DATASET: Begin
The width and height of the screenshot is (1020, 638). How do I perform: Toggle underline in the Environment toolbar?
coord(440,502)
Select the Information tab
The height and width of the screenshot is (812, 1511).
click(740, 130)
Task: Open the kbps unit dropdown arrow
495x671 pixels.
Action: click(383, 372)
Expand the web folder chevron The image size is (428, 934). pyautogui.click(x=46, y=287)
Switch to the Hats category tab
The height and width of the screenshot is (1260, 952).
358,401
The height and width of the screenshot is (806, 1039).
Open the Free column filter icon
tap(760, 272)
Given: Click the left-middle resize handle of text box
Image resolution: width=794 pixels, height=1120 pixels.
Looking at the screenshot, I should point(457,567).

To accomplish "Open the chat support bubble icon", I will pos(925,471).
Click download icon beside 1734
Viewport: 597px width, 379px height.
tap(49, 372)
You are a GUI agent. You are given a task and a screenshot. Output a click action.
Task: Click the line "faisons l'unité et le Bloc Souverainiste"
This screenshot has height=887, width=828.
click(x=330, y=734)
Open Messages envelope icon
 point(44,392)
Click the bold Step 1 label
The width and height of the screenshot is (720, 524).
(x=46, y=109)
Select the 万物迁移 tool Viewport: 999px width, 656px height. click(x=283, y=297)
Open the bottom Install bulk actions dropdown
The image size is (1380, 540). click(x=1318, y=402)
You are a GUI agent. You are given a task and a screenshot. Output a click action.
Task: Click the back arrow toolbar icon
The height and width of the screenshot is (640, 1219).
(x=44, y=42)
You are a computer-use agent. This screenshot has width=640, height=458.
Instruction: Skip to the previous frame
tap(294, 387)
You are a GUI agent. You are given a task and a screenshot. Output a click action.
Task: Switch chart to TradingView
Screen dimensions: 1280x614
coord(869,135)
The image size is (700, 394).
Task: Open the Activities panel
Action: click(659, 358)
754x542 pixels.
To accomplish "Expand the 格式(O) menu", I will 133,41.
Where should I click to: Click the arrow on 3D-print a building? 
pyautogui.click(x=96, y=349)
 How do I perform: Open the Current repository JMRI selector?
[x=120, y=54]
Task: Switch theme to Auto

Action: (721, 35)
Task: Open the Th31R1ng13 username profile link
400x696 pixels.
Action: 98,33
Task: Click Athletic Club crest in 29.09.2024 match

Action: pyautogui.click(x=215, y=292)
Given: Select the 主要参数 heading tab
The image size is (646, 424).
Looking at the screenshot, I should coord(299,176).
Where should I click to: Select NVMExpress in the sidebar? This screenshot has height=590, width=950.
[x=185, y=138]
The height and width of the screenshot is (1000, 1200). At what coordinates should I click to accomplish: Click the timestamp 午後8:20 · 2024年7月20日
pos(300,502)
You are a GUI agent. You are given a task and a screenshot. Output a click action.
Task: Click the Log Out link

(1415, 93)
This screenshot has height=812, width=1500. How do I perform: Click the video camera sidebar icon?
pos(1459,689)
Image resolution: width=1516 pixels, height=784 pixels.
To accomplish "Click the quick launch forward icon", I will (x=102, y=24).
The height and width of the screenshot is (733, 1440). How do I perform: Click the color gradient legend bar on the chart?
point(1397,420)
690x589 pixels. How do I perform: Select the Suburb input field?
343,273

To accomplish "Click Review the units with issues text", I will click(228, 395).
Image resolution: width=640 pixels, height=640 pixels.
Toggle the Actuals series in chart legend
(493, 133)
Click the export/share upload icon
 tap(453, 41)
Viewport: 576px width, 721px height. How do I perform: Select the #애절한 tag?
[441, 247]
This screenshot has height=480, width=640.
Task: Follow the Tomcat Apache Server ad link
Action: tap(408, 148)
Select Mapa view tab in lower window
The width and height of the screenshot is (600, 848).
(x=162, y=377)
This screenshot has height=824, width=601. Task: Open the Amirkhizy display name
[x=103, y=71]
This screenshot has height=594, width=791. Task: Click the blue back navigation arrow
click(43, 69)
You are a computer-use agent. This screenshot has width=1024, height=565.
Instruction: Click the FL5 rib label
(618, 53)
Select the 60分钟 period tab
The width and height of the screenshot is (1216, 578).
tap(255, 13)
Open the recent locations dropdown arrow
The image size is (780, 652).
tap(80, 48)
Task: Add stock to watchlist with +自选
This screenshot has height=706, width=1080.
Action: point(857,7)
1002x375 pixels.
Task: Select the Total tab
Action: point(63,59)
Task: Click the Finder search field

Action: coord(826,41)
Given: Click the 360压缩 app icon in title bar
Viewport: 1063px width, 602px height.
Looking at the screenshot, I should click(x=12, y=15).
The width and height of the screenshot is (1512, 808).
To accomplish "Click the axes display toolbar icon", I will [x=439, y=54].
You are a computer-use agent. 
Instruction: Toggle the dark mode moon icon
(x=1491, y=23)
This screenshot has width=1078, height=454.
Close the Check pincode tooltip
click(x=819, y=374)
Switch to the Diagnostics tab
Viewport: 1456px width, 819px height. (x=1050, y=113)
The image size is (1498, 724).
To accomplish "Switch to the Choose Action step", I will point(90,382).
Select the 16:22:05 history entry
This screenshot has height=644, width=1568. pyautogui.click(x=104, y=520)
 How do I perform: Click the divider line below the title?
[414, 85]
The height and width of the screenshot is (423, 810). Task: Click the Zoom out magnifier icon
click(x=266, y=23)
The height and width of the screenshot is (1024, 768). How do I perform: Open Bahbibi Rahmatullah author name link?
DATASET: End
* **DESCRIPTION OF THE TASK**
Gather up the lines containing the word "will" from these records and copy them.

* **ANSWER BOX**
To accomplish "Open the chat support bubble icon", I will pos(925,471).
To accomplish "Expand the 格式(O) menu", I will 133,41.
To accomplish "Click the quick launch forward icon", I will (x=102, y=24).
To accomplish "Click Review the units with issues text", I will click(228, 395).
To accomplish "Click the axes display toolbar icon", I will [x=439, y=54].
To accomplish "Switch to the Choose Action step", I will point(90,382).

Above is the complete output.